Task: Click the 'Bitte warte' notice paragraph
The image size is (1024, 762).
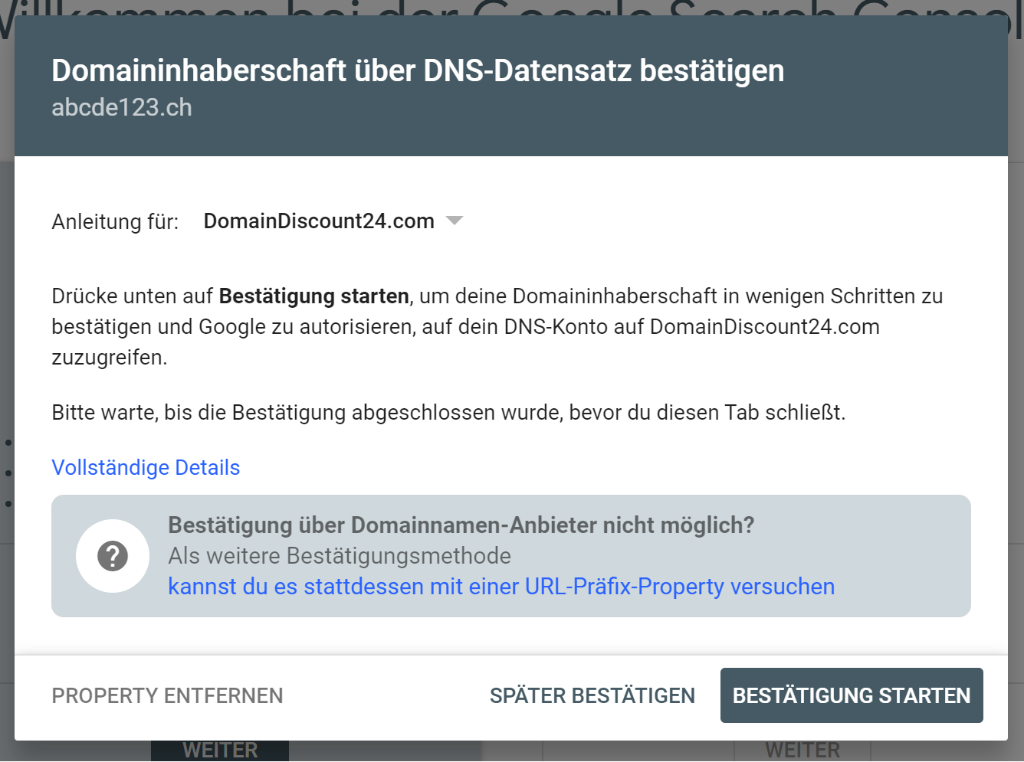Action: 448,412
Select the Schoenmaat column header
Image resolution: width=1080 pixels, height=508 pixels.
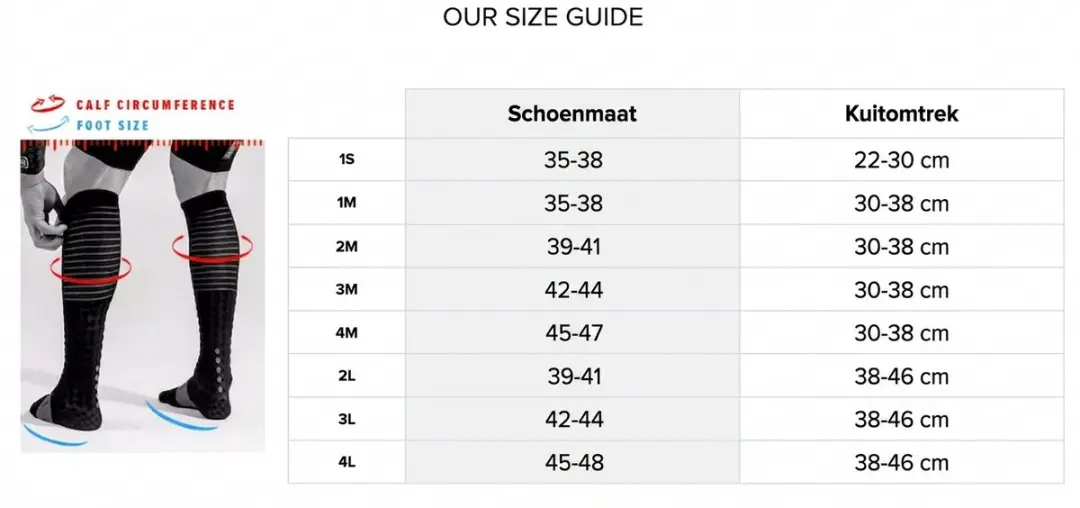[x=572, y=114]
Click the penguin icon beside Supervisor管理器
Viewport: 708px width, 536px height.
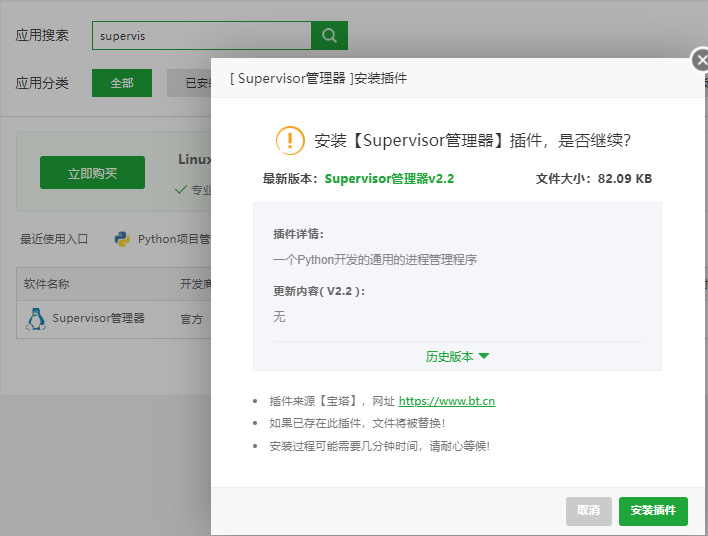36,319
================================
**Problem to work on**
Reproduce every line of the three items above word for word, leaving out the pictures.

**Reply**
Task: Click the 'Bitte warte' notice paragraph
The image size is (1024, 762).
Action: 448,412
Select the Schoenmaat column header
Image resolution: width=1080 pixels, height=508 pixels.
[x=572, y=114]
Click the penguin icon beside Supervisor管理器
Viewport: 708px width, 536px height.
36,319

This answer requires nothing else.